Quick route to US green cards: After Chinese & Koreans, HNIs go for EB5 permanent visas
Posted on September 10, 2014
For the first time since it was created 24 years ago, employment-based fifth preference (EB5), the American government’s fast-track permanent residence programme for people willing to invest half a million dollars and create 10 jobs in the US, has hit its annual cap for the 2014 fiscal year as far as Chinese nationals are concerned.
And it’s not just the Chinese. Rich Indians, too, are increasingly looking at EB5, under which up to 10,000 visas are issued a year to immigrant investors to help stimulate the US economy. Investments are routed through designated regional centres in the US, which are authorised by the US Citizenship and Immigration Services.
“There is a much higher level of interest in the EB5 programme among Indians over the last few years than before, largely because of the increasing number of HNIs (high net worth individuals) here who can afford to make the required investment as well as more awareness about the programme following big marketing efforts by US immigration lawyers and the designated regional centres,” says Mumbai-based immigration lawyer Poorvi Chothani.
The advantage that EB5 provides is quick access to US green cards, with a success rate of more than 80 per cent. Once an individual has a green card based on the EB5 investment, the person is free to live and work anywhere in the US, which is an advantage over other employment-based visa programmes.
“While the interest among Indians doesn’t in any way compare with that of the Chinese, Indian HNIs have become more interested in this category so that their children studying at US colleges get a fast track to US green cards, since other permanent residency routes take a lot of time,” points out Cyrus Mehta, New York-based immigration attorney.
The EB5 programme for Indian nationals is still current unlike the Chinese, and does not suffer the crushing backlogs for green card as in other employment-based immigrant visa categories, such as the EB3 for professional workers with a US bachelor’s or foreign equivalent degree and with a job offer from a US company.
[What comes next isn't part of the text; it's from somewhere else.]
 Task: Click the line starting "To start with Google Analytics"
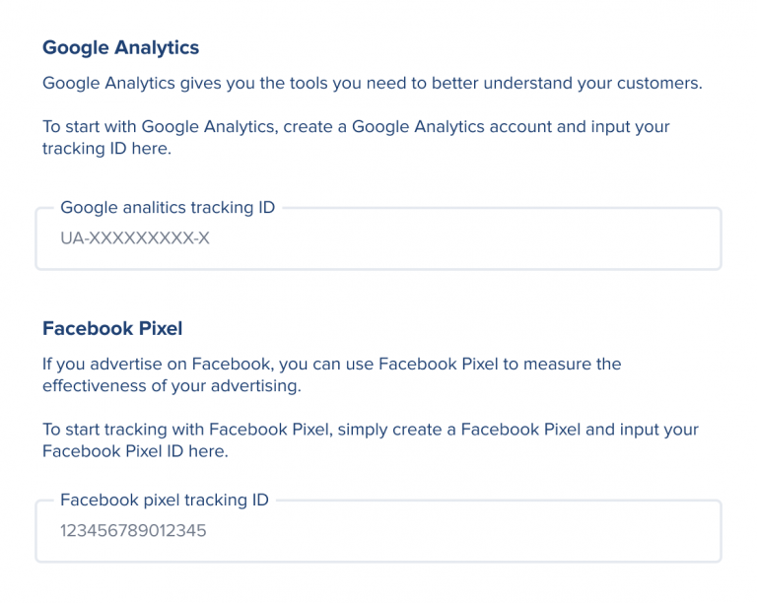point(356,127)
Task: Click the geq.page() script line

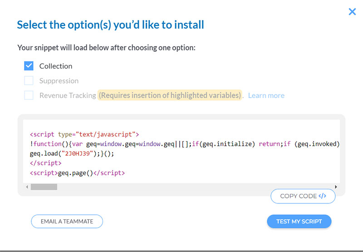Action: coord(77,173)
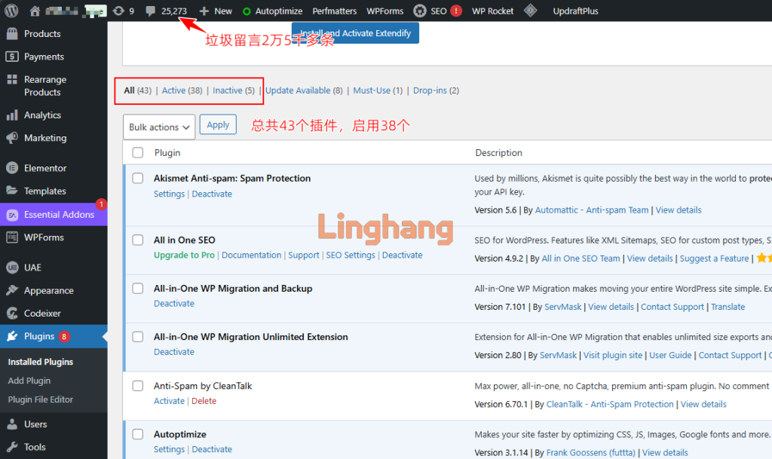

“If an employer sponsors you under the India EB3, it may take decades before you can get a green card. You also do not need to have an employer to petition on your behalf (for EB5) … I can see more Indians going through the EB5 category as Chinese investors start backing off because of the quota retrogression for them,” Mehta adds.
An advantage of having permanent residency visa for Indian families will be in lower tuition costs for their children in contrast to the high international costs associated with universities and colleges, says Maliha Mian, associate director, EB5 programme at Meditex EB-5, a regional centre in Houston, Texas.
Garrett Kenny, who runs EB5Select, a company in Florida that works with regional EB5 centres, has been getting a large number of enquiries from Indian investors in the past few months.
“The third-largest number of enquiries come from Indian nationals, after the Chinese and South Koreans,” he says.
In Kenny’s opinion, Indians are more hands-on with their investments and would like to invest in businesses that they can manage or control, such as gas stations or convenience stores while the Chinese are open to being hands-off, primarily interested in the fast-track green cards.